К автобусу пропускали Мишу без очереди. Степан открывал дверцу, кланялся весело, с размаху:
— Милости прошу к нашему шалашу!
Миша суровел совсем:
— Опять график прыгает!
— Пять минут опозданьице, Михаил Егорович, — смеялся Степан, щуря большие карие глаза.
Миша садился на переднее сиденье к окну. Выезжали в степь, в приволье: в автобусе горько пахнет полынью, донником, пшеничной соломой. Миша наблюдает природу, курит сигарету. Сосед на разговор тянет:
— Когда, Егорыч, женимся?
Миша молчит, шевелит бровью, ведь глупый же вопрос. Сосед хмыкает, сиденье скрипит: стыдно.

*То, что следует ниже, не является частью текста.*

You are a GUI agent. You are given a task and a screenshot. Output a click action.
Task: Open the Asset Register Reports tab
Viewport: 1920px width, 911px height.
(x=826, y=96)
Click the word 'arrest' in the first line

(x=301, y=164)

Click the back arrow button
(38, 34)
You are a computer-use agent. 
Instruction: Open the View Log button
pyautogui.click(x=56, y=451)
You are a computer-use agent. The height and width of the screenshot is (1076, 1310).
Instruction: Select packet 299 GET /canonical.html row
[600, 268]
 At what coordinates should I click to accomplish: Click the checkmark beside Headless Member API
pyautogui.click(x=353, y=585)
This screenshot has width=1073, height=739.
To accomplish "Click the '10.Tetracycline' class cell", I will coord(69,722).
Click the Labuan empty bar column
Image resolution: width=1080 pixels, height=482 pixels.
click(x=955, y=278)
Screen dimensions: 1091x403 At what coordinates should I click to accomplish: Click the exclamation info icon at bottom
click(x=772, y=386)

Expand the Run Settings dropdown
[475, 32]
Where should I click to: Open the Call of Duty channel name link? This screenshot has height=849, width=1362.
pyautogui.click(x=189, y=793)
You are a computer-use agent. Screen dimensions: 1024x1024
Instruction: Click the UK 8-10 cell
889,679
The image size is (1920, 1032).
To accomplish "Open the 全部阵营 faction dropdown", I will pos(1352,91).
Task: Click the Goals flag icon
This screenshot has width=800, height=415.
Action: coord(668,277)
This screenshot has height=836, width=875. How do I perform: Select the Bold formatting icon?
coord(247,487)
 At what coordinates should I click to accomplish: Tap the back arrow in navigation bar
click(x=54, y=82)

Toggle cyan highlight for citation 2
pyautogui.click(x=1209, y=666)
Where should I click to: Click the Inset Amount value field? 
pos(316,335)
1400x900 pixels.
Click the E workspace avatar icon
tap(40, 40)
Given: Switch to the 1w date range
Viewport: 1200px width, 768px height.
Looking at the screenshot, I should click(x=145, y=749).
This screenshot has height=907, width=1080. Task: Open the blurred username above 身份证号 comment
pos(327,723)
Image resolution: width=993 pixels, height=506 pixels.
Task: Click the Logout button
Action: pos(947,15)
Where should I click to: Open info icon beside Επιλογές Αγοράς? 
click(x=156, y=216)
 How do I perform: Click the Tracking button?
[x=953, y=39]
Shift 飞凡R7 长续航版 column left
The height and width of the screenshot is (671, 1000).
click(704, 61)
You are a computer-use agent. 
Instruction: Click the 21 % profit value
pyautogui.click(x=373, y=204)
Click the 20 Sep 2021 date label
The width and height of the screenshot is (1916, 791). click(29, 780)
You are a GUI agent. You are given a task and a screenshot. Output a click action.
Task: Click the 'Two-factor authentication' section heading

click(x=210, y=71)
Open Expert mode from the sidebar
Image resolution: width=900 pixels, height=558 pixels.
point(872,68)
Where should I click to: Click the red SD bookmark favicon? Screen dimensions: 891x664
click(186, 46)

— Я ж по-свойски, Егорыч, а ты губы втянул…
Автобус бегал хорошо: шины не лопались, мотор не глох, и все за это любили Степана. А больше всех мать Мишина — каждую субботу автобус ей сына к ограде подвозил.
Мать топила для Миши баню, ставила на загнетку флягу горячей воды, в магазин за бутылкой беленького бегала. Из бани Миша выходил гладенький, веселый, пахло от него березовым веником и сосной. Подолгу у зеркала стоял — прическу делал набекрень. К столу садился молча, пальцами по шее щелкал:
— Сообрази!
«Как уж мужик, приказы шлет», — угрюмо думала мать, ставя на белую скатерть бутылку, хрустких огурчиков с рассолом и нарезала арбуз. Миша наливал в стакан до середины, сильно носом шмыгал, глаза скашивал:
— За тебя, мать, жить тебе столько же.